### INPUT DATA

+++

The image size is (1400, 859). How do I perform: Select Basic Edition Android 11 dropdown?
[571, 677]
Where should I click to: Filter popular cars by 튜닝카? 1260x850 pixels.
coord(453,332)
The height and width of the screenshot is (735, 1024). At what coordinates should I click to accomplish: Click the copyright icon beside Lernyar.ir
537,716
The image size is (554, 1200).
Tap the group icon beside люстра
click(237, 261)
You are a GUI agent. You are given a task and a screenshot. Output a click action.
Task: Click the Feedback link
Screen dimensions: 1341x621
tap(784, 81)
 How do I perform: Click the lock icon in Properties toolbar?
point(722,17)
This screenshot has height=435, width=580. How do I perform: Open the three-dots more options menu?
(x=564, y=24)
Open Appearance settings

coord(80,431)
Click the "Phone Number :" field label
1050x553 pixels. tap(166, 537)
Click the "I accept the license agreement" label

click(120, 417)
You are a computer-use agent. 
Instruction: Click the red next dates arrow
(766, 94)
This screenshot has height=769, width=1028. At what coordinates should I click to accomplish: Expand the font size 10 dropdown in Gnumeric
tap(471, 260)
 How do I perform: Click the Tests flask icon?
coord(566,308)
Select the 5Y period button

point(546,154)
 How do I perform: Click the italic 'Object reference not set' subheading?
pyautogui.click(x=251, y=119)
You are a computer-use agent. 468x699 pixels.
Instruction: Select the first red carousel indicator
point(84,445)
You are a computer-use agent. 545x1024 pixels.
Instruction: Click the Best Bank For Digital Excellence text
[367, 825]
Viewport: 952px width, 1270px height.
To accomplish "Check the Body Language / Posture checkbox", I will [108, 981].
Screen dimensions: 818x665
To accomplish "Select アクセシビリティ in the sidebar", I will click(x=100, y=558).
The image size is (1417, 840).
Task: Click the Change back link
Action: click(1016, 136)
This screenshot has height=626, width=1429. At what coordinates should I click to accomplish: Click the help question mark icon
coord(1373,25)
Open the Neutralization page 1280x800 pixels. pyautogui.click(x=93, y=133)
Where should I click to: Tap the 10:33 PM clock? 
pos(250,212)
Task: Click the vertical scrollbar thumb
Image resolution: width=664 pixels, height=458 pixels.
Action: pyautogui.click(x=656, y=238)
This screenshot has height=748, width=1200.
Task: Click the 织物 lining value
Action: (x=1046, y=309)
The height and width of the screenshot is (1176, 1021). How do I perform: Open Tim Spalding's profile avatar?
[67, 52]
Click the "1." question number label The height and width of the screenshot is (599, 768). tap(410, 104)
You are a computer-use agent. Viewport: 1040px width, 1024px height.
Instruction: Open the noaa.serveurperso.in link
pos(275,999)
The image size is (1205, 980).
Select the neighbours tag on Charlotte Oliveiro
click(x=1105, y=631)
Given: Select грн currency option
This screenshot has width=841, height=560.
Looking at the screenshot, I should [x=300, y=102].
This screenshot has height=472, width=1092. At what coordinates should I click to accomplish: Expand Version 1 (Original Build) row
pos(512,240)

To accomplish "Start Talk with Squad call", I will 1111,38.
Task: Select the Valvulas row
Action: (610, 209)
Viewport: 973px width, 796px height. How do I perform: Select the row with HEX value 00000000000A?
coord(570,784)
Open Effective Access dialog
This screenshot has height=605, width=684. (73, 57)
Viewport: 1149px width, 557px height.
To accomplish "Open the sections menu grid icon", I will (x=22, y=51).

+++

### WORK TASK
Repeat every line of the records, exactly as given.

### ANSWER
The image size is (1400, 859). How do I perform: Select Basic Edition Android 11 dropdown?
[571, 677]
Where should I click to: Filter popular cars by 튜닝카? 1260x850 pixels.
coord(453,332)
The height and width of the screenshot is (735, 1024). At what coordinates should I click to accomplish: Click the copyright icon beside Lernyar.ir
537,716
The image size is (554, 1200).
Tap the group icon beside люстра
click(237, 261)
You are a GUI agent. You are given a task and a screenshot. Output a click action.
Task: Click the Feedback link
Screen dimensions: 1341x621
tap(784, 81)
 How do I perform: Click the lock icon in Properties toolbar?
point(722,17)
This screenshot has height=435, width=580. How do I perform: Open the three-dots more options menu?
(x=564, y=24)
Open Appearance settings

coord(80,431)
Click the "Phone Number :" field label
1050x553 pixels. tap(166, 537)
Click the "I accept the license agreement" label

click(120, 417)
You are a computer-use agent. 
Instruction: Click the red next dates arrow
(766, 94)
This screenshot has height=769, width=1028. At what coordinates should I click to accomplish: Expand the font size 10 dropdown in Gnumeric
tap(471, 260)
 How do I perform: Click the Tests flask icon?
coord(566,308)
Select the 5Y period button

point(546,154)
 How do I perform: Click the italic 'Object reference not set' subheading?
pyautogui.click(x=251, y=119)
You are a computer-use agent. 468x699 pixels.
Instruction: Select the first red carousel indicator
point(84,445)
You are a computer-use agent. 545x1024 pixels.
Instruction: Click the Best Bank For Digital Excellence text
[367, 825]
Viewport: 952px width, 1270px height.
To accomplish "Check the Body Language / Posture checkbox", I will [108, 981].
Screen dimensions: 818x665
To accomplish "Select アクセシビリティ in the sidebar", I will click(x=100, y=558).
The image size is (1417, 840).
Task: Click the Change back link
Action: click(1016, 136)
This screenshot has height=626, width=1429. At what coordinates should I click to accomplish: Click the help question mark icon
coord(1373,25)
Open the Neutralization page 1280x800 pixels. pyautogui.click(x=93, y=133)
Where should I click to: Tap the 10:33 PM clock? 
pos(250,212)
Task: Click the vertical scrollbar thumb
Image resolution: width=664 pixels, height=458 pixels.
Action: pyautogui.click(x=656, y=238)
This screenshot has height=748, width=1200.
Task: Click the 织物 lining value
Action: (x=1046, y=309)
The height and width of the screenshot is (1176, 1021). How do I perform: Open Tim Spalding's profile avatar?
[67, 52]
Click the "1." question number label The height and width of the screenshot is (599, 768). tap(410, 104)
You are a computer-use agent. Viewport: 1040px width, 1024px height.
Instruction: Open the noaa.serveurperso.in link
pos(275,999)
The image size is (1205, 980).
Select the neighbours tag on Charlotte Oliveiro
click(x=1105, y=631)
Given: Select грн currency option
This screenshot has width=841, height=560.
Looking at the screenshot, I should [x=300, y=102].
This screenshot has height=472, width=1092. At what coordinates should I click to accomplish: Expand Version 1 (Original Build) row
pos(512,240)

To accomplish "Start Talk with Squad call", I will 1111,38.
Task: Select the Valvulas row
Action: (610, 209)
Viewport: 973px width, 796px height. How do I perform: Select the row with HEX value 00000000000A?
coord(570,784)
Open Effective Access dialog
This screenshot has height=605, width=684. (73, 57)
Viewport: 1149px width, 557px height.
To accomplish "Open the sections menu grid icon", I will (x=22, y=51).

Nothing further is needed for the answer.